Porque, al final, todos hemos tenido algún vecino: una valla compartida, una pared común, una llave de paso que no pertenece solo a uno. El acuerdo no elimina los conflictos, pero fija reglas para que la convivencia sea posible. El problema surge cuando esas reglas, diseñadas bajo los supuestos de otra época, se enfrentan a una realidad distinta, marcada por sequías más largas, eventos extremos y menor disponibilidad estructural de agua.

En ese contexto, el tratado no es el enemigo ni el salvavidas. Es el marco dentro del cual se revela algo más incómodo: no es posible gestionar un bien estratégico del siglo XXI con instrumentos diseñados bajo supuestos climáticos y productivos que ya no son los actuales.

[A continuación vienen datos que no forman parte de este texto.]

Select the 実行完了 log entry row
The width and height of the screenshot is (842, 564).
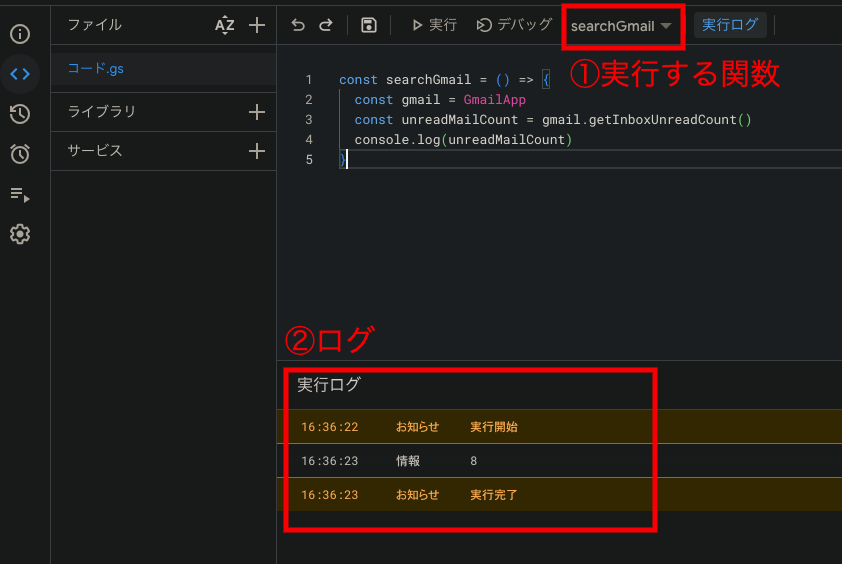pyautogui.click(x=494, y=495)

El error conceptual que dominó la discusión pública no fue el tono de Estados Unidos, sino tratar el conflicto como un episodio coyuntural que se resuelve reaccionando. Cumplir un tratado no es una decisión puramente técnica; es una decisión política que refleja márgenes de maniobra previamente construidos. Cuando el cumplimiento se vuelve una gestión de última hora, condicionada por presiones externas y por límites físicos, climáticos y de infraestructura —sin afectar el consumo humano ni la producción agrícola—, el problema ya no es el acuerdo internacional, sino la falta de anticipación.

Además, el debate suele quedarse en el plano binacional, cuando los costos reales se pagan en el territorio: en cuencas, regiones agrícolas y comunidades que absorben ajustes de emergencia. Ahí es donde el cambio climático deja de ser una abstracción y se convierte en un problema concreto de gobernanza.

México sigue administrando el agua desde una lógica centralizada que, en contextos de estrés climático, se vuelve frágil. La respuesta suele ser redistribuir escasez de manera reactiva, en lugar de gestionar de forma anticipada reglas, prioridades y capacidades locales acordes con los riesgos actuales.

Cerrar el año con este debate no es casual. El agua resume muchas de las tensiones que marcarán los próximos años: clima, territorio, soberanía y capacidad del Estado. No es un problema que se resuelva con un acuerdo puntual ni con una buena conferencia de prensa.

Porque, en un contexto de cambio climático, la soberanía no se ejerce reaccionando: se ejerce anticipando.